Back to Openusd

Generating Character Classes from the Unicode Database

pxr/base/tf/unicode/README.md

26.052.3 KB
Original Source

Generating Character Classes from the Unicode Database

To properly process UTF-8 encoded strings, the system needs to know what code points fall into what Unicode character class. This is useful for e.g., processing identifiers to determine whether the first character is represented by a Unicode code point that falls into the XidStart Unicode character class. Unicode defines a maximum of 17 * 2^16 code points, and we need an efficient way of representing character class containment for each of these code points. The chosen data structures of interest are implemented in the pxr/base/tf/unicode/unicodeCharacterClasses.template.cpp file, but the code points of interest for each character class must be generated from a source version of the Unicode database.

This directory contains a script tfGenCharacterClasses.py that will read in character class information from a source version of the Unicode database and generate the pxr/base/tf/unicodeCharacterClasses.cpp file from the provided pxr/base/tf/unicode/unicodeCharacterClasses.template.cpp file. The Unicode database provides a post-processed file called DerivedCoreProperties.txt in its core collateral. For the script to function, this file must be present locally on disk (see below for information about where to obtain the source Unicode character class data). Once the script is present locally, the character classes can be generated via the following command:

# example run from the pxr/base/tf/unicode directory
python tfGenCharacterClasses.py --srcDir <path/to/DerivedCoreProperties.txt>
    --destDir .. --srcTemplate unicodeCharacterClasses.template.cpp

This command will overwrite the current pxr/base/tf/unicodeCharacterClasses.cpp file with the newly generated version.

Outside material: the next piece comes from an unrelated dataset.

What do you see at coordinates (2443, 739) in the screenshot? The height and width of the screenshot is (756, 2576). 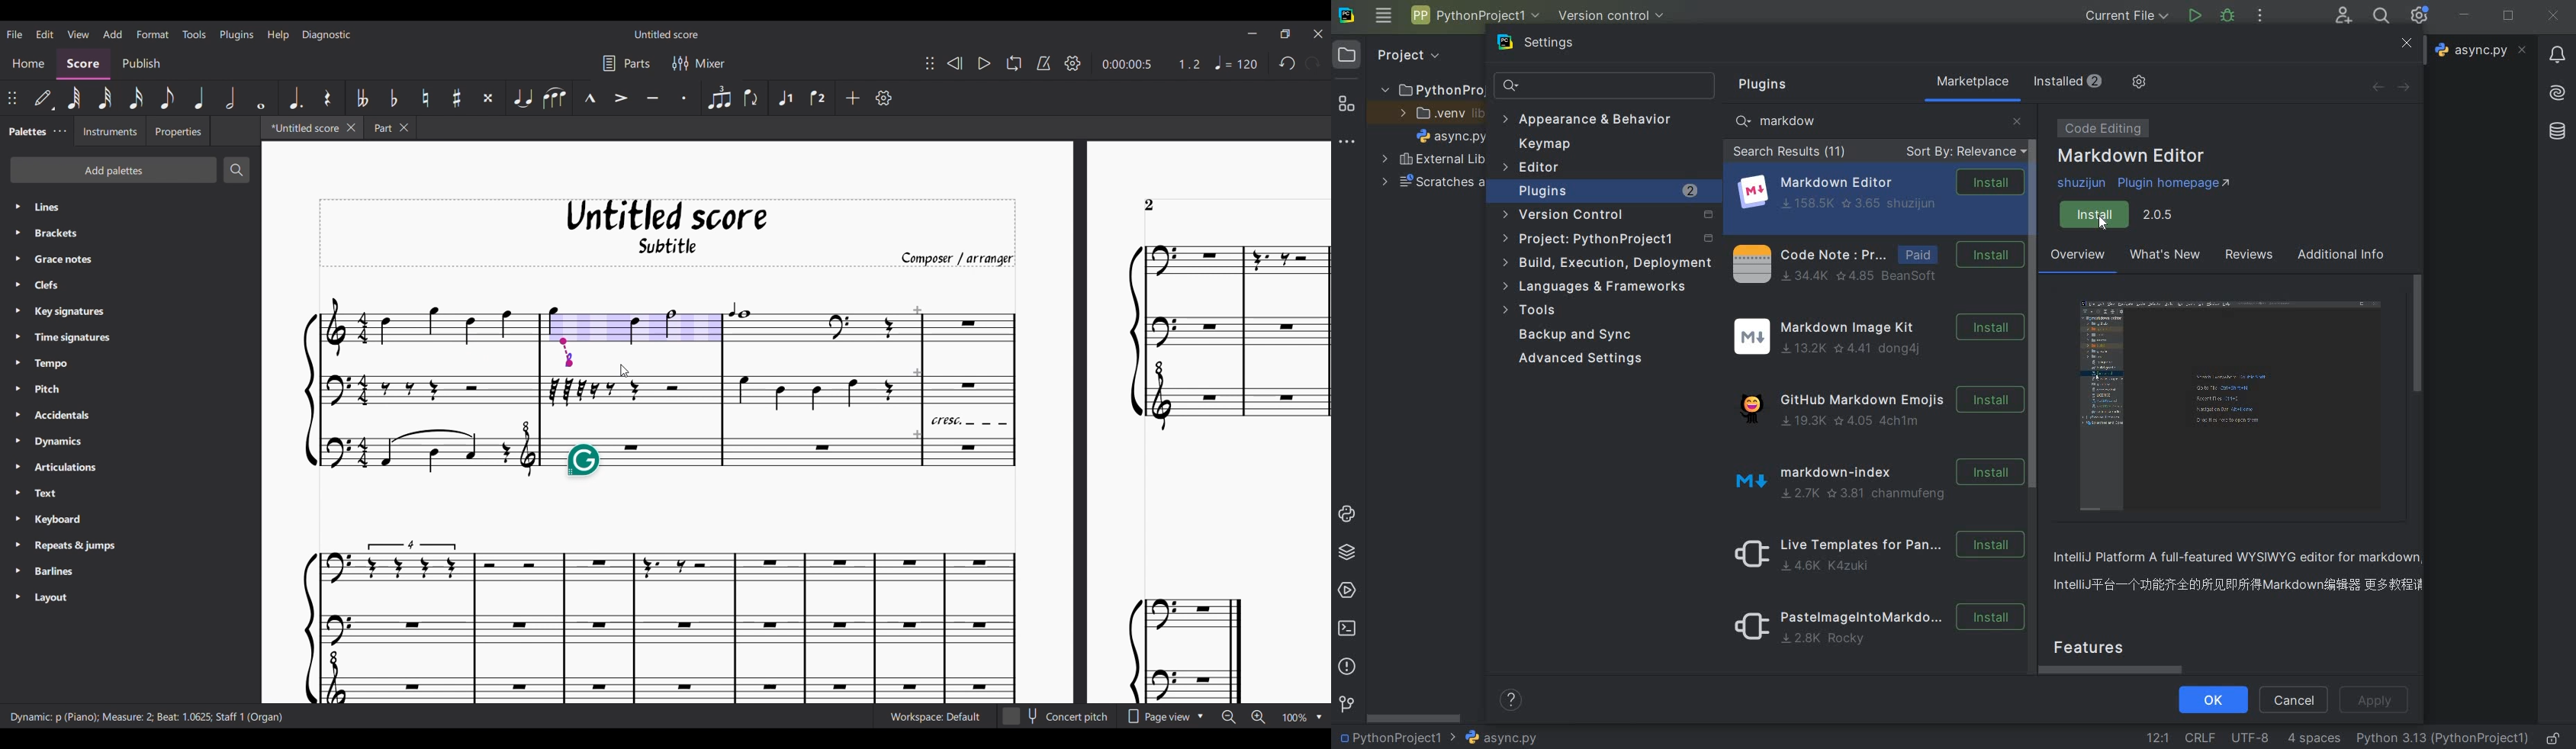 I see `current interpreter` at bounding box center [2443, 739].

NOTE: This script need only be run once when upgrading to a new Unicode version

Source Unicode Database

The Unicode Character Database consists of a set of files representing Unicode character properties and can be found at https://unicode.org/ucd/ and the DerivedCoreProperties.txt file can be obtained in the ucd directory of the collateral at whatever version you are interested in supporting.

The current version of pxr/base/tf/unicodeCharacterClasses.cpp was generated from DerivedCoreProperties.txt for Unicode Version 15.1.0.